参院選、地方紙の評価は…その1

琉球新報より抜粋
自公参院選圧勝 より謙虚な政権運営を 県内移設は撤回のとき
2013年7月22日
 第2次安倍内閣発足後、初の参院選自民党が圧勝した。自民、公明両党が非改選を含めた過半数(122議席)を確保、参院で野党が多数を占める「ねじれ国会」は解消される。安倍晋三首相は衆参で安定多数を得たからこそ、より謙虚に政権運営に努めるべきだ。
 自民公認・推薦候補が全国各地で勝利する中、沖縄選挙区は憲法改正や米軍普天間飛行場の名護市辺野古移設などに反対する現職の糸数慶子氏が当選した。政権与党は沖縄の民意をしっかり受け止め、県内移設の日米合意見直しに本腰を入れて取り組むべきだ。
沖縄に民主主義を
 普天間飛行場の返還問題に対する沖縄の民意は明解だ。糸数氏も、自公が推した安里政晃氏も県内移設に一貫して反対した。最新の琉球新報世論調査でも74%が県内移設にノーの意思を示した。
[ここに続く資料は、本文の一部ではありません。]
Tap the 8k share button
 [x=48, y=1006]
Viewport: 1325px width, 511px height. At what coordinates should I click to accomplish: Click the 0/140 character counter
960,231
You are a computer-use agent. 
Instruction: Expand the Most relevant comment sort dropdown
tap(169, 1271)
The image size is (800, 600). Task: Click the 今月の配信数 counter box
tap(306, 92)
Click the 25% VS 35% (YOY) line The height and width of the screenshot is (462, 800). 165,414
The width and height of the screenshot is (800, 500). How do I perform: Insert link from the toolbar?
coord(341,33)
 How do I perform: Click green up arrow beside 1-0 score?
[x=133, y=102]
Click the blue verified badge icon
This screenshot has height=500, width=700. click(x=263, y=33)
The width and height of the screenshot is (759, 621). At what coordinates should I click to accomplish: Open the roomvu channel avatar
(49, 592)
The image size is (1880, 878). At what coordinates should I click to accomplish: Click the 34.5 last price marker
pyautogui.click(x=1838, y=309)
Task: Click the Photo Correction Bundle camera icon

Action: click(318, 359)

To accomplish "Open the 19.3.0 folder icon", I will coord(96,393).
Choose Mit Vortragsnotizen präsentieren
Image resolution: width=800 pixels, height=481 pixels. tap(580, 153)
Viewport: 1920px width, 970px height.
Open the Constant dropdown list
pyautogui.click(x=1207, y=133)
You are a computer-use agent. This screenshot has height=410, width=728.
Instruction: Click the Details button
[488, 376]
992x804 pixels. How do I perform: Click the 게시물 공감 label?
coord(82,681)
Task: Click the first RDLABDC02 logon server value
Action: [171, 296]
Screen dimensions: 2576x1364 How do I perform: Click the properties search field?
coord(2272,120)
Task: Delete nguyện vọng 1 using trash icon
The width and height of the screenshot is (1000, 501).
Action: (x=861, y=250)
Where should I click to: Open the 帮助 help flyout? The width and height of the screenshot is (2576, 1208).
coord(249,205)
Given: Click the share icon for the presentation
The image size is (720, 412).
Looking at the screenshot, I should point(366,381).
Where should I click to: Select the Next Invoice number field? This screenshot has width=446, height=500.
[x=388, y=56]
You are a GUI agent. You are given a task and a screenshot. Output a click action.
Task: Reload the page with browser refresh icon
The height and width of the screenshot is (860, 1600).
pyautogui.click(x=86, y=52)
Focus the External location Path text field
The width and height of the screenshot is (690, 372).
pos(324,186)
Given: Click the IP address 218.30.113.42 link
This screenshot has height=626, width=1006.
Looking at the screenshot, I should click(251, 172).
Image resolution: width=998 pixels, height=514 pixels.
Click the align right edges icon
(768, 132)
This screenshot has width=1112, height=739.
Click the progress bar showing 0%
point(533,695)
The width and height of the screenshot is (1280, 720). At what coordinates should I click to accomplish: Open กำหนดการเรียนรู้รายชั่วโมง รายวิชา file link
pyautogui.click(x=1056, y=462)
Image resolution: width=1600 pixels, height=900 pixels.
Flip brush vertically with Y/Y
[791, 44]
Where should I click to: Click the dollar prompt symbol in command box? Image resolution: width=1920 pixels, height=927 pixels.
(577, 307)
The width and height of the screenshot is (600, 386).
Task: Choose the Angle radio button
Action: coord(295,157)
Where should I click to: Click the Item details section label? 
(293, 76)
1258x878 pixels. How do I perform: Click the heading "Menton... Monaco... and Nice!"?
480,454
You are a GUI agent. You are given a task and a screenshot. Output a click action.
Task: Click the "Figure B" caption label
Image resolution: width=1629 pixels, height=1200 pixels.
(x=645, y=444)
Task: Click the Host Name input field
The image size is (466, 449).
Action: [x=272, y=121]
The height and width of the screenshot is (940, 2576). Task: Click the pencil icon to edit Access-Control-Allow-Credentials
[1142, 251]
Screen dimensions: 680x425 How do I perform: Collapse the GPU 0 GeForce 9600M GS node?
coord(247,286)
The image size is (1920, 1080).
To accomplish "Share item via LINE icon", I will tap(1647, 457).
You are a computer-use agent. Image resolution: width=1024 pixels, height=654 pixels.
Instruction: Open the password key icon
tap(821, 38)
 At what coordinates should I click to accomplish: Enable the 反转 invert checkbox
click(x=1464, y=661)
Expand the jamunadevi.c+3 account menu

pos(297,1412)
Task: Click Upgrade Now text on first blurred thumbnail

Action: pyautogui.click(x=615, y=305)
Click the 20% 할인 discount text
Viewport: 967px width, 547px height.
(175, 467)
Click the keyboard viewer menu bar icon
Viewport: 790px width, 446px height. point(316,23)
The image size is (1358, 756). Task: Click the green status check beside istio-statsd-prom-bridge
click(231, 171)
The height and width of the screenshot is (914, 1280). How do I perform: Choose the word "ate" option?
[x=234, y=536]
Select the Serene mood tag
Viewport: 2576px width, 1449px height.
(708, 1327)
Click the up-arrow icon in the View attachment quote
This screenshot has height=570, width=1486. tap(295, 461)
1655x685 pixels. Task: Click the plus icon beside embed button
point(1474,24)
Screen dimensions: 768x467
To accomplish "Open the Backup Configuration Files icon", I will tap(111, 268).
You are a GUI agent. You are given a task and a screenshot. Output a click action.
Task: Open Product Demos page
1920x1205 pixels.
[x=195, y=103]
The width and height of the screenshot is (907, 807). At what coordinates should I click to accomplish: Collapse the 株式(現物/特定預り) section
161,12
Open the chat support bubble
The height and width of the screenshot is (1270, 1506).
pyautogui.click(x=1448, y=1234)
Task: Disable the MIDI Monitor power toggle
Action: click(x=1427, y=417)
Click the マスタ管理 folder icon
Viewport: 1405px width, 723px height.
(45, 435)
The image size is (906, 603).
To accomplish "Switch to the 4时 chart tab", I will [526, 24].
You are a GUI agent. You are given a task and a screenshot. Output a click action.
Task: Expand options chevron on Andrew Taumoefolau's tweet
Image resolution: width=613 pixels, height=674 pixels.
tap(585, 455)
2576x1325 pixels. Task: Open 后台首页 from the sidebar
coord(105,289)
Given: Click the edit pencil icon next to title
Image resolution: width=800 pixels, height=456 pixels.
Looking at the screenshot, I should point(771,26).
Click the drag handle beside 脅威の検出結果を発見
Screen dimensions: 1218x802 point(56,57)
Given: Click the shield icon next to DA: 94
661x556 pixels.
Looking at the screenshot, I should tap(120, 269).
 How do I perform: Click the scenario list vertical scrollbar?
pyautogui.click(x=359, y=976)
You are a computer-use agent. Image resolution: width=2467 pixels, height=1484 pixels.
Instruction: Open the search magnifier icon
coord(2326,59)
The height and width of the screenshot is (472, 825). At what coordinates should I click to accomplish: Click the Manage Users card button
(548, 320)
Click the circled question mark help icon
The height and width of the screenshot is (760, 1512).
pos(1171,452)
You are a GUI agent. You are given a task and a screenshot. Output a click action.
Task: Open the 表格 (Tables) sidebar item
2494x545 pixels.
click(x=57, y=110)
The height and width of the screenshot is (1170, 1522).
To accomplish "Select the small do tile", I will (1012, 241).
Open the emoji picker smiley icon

 自民党本部は、自民県連の「県外移設」の意向を無視して、党公約に辺野古移設を明記した。政権与党は、沖縄の民意や自然環境の保護を求める世界潮流も直視し、日米合意の破綻を悟るべきだ
 繰り返し指摘してきたが、県知事や県議会、県下41市町村の全首長、全市町村議会が辺野古移設に反対している。民主的手続きを一顧だにしないのはアンフェアであり、民主国家とは言えない。日米は民主主義、基本的人権の尊重を共通の価値観だと盛んに喧伝(けんでん)する。ならば、沖縄にもその民主主義をきちんと適用してもらいたい。
 尖閣諸島竹島の領有権問題では、中国、韓国と対立したままだが、そろそろ首相自ら問題解決に乗り出すべきだ。その場合、武力による解決は国際法上も禁じられており、選択肢になり得ない。
 安倍首相は領土ナショナリズムの沈静化に努めつつ、尖閣竹島問題の平和的解決に向けて中韓首脳に会談を働きかけるなどリーダーシップを発揮してほしい。「戦争宰相」ではなく、「平和宰相」として名を残してもらいたい。